2. Data Analysis and Atmospheric Model
 The model employed in this study is the National Centre for Atmospheric Research (NCAR) Community Atmosphere Model (CAM3), configured at T42 horizontal resolution (approximately 2.8° latitude-longitude) with 26 hybrid sigma-pressure vertical levels. For a detailed description of the model see Collins et al. . Four experiments consisting of a 50 member-ensemble were performed for 12 months, with an idealised +1°C warming anomaly imposed over different regions across the tropical Pacific (see Figure 1a). The SST anomalies were linearly damped to zero over a 10° latitude/longitude band; elsewhere the SST forcing is taken to be the climatological monthly mean. The control experiment is simply a 50 year integration forced by the 12-month climatology of global SST.
 The anomaly regions of Figure 1a were not selected to reflect the approximate position of anomalies associated with El Niño, La Niña and El Niño Modoki events.
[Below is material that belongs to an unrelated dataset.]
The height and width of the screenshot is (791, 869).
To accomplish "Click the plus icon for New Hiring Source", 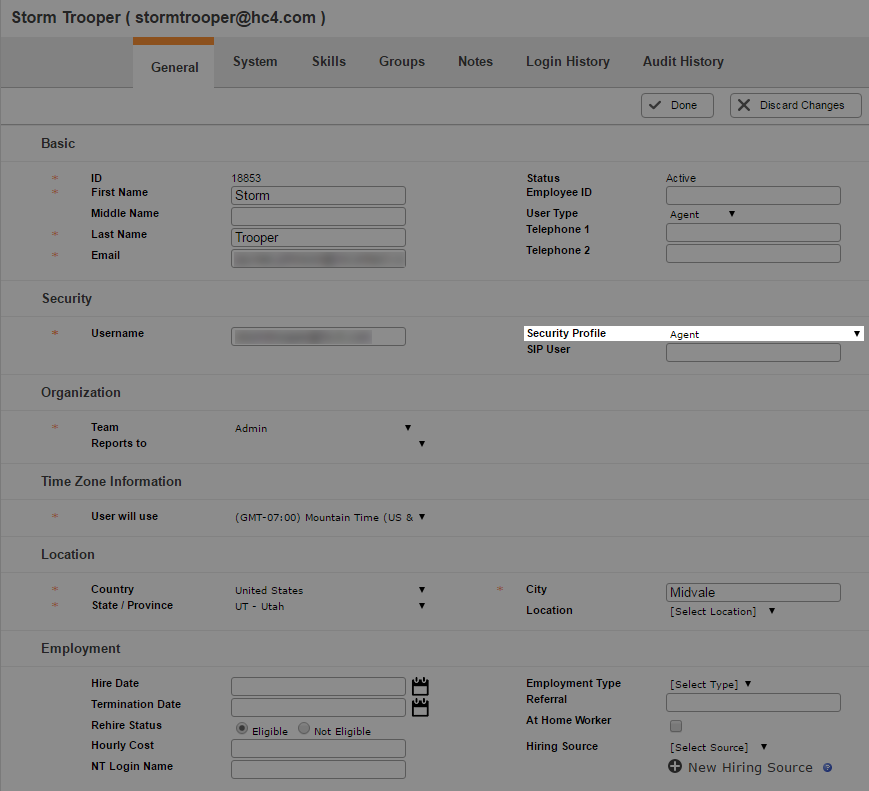I will (x=675, y=767).
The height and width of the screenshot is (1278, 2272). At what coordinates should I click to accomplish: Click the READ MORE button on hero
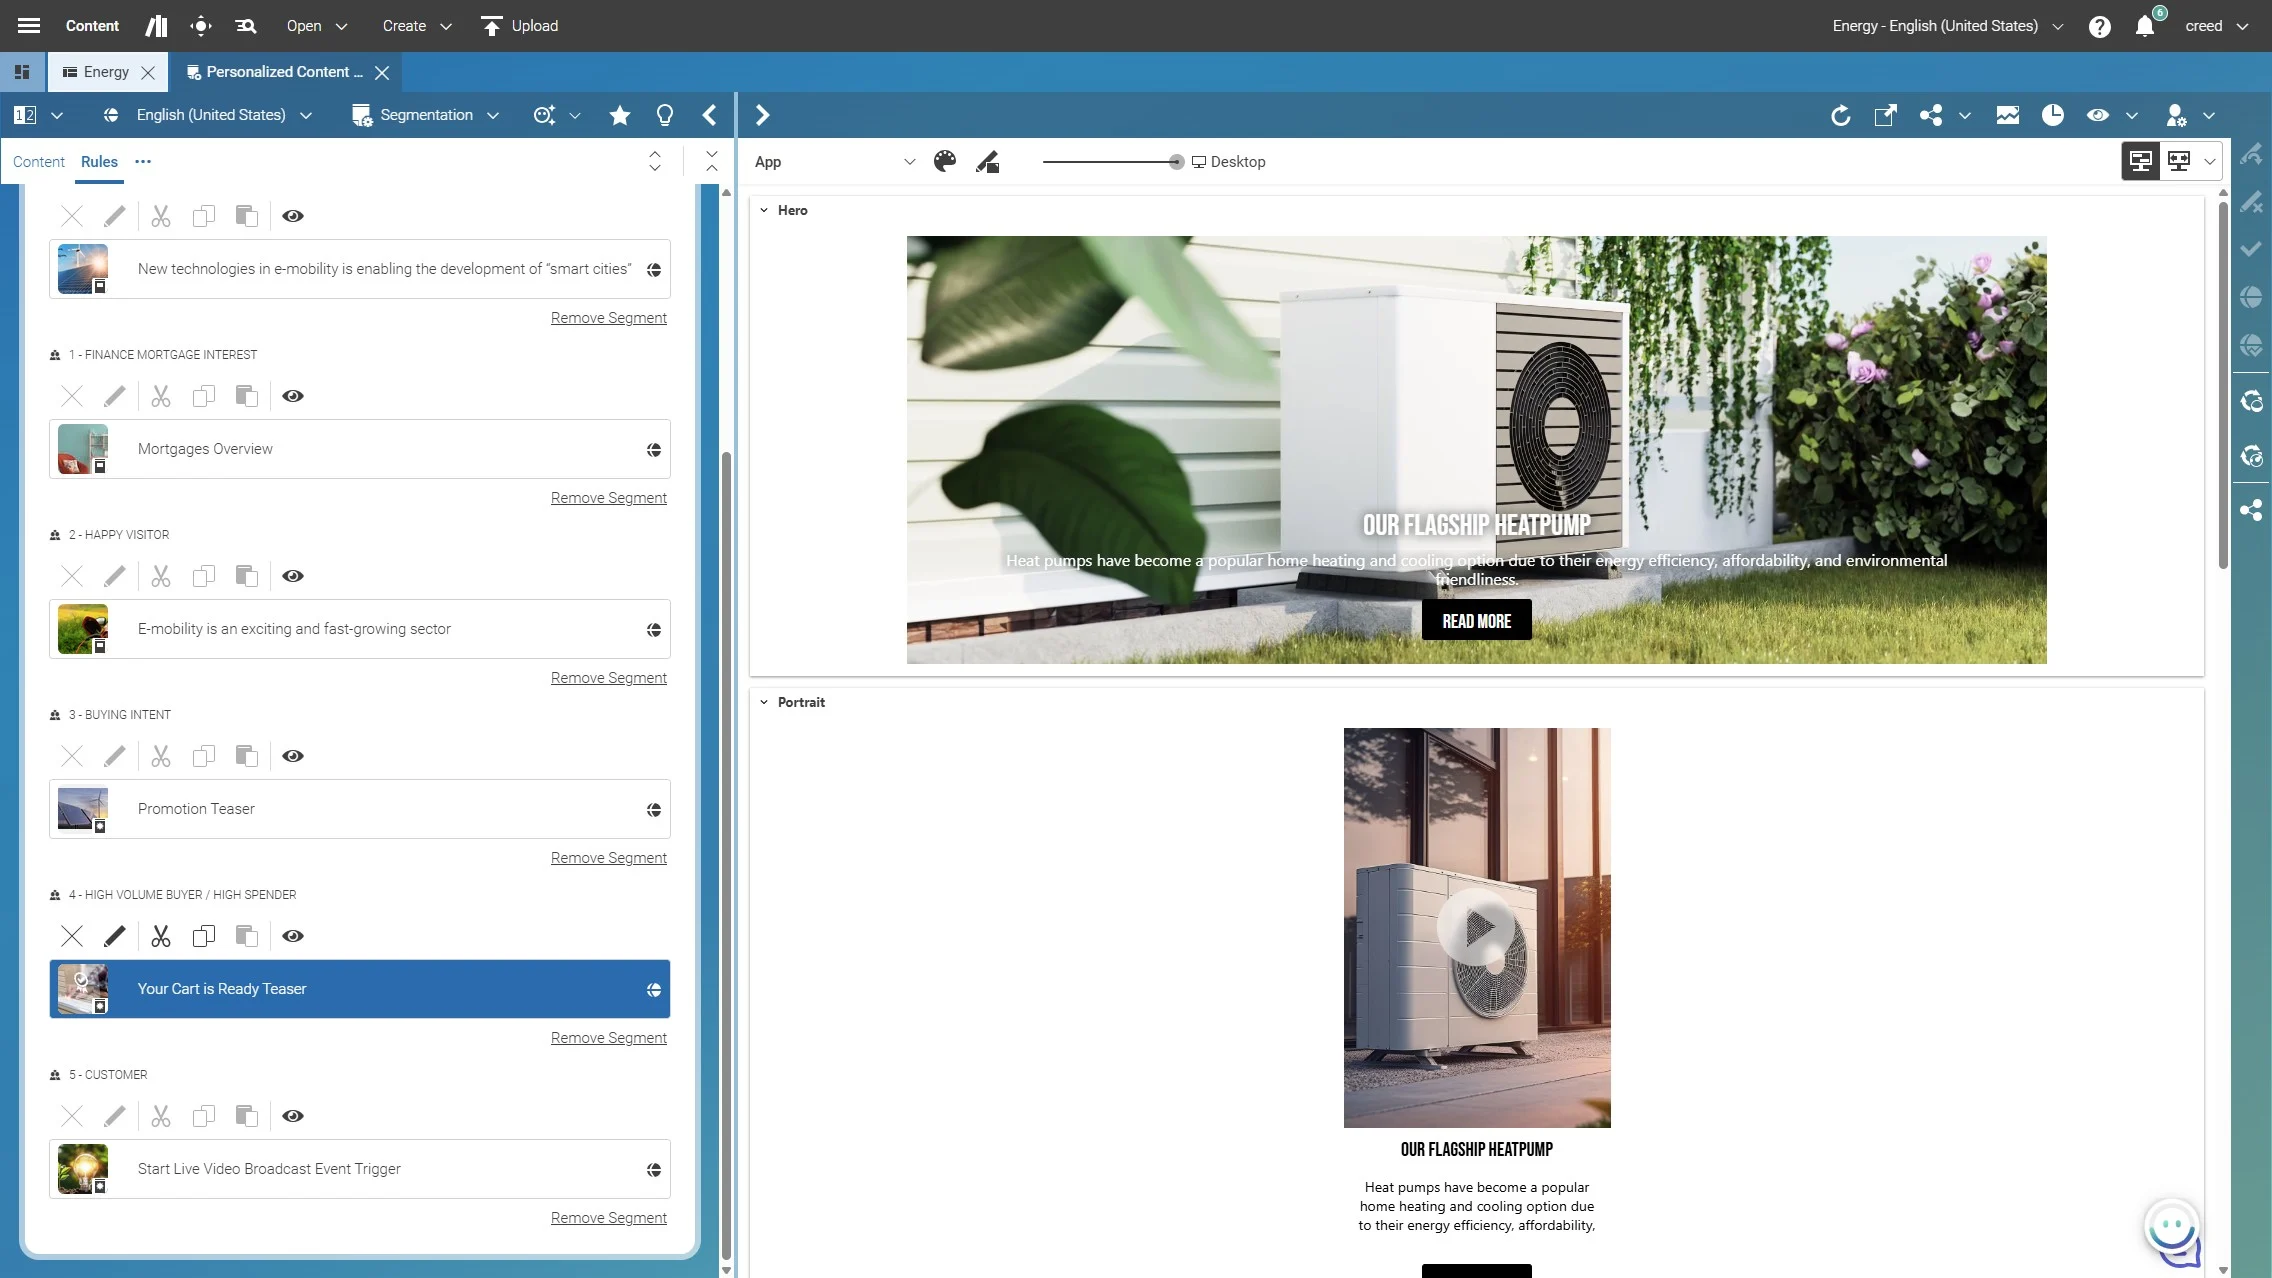1476,620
For instance, one could argue that a better idealised representation of a La Niña event would be a cooling in the eastern Pacific coupled with a warming in the west. Here, the locations merely span the zonal extent of the Pacific Ocean and provide a broad means of comparing the resultant atmospheric circulation and rainfall impacts associated with warm SST anomalies in each region. The imposition of a +1°C warming anomaly is also highly idealised: for example, typical anomalies in the eastern Pacific can be of much larger magnitude than those in the west. Nonetheless, given the goal of this study is to better understand the impact of SST anomalies as a function of geographic location along the tropical Pacific, it is appropriate that a uniform SST anomaly be applied. Where possible, comparison will be made with the climate regime and atmospheric circulation observed during El Niño, La Niña, and El Niño Modoki events, but this is not the central goal of the study. Furthermore the focus of this paper is on austral summer, i.e., December, January and February (DJF), when South America experiences its monsoon season, and when warming events in the Pacific tend to have their greatest impact.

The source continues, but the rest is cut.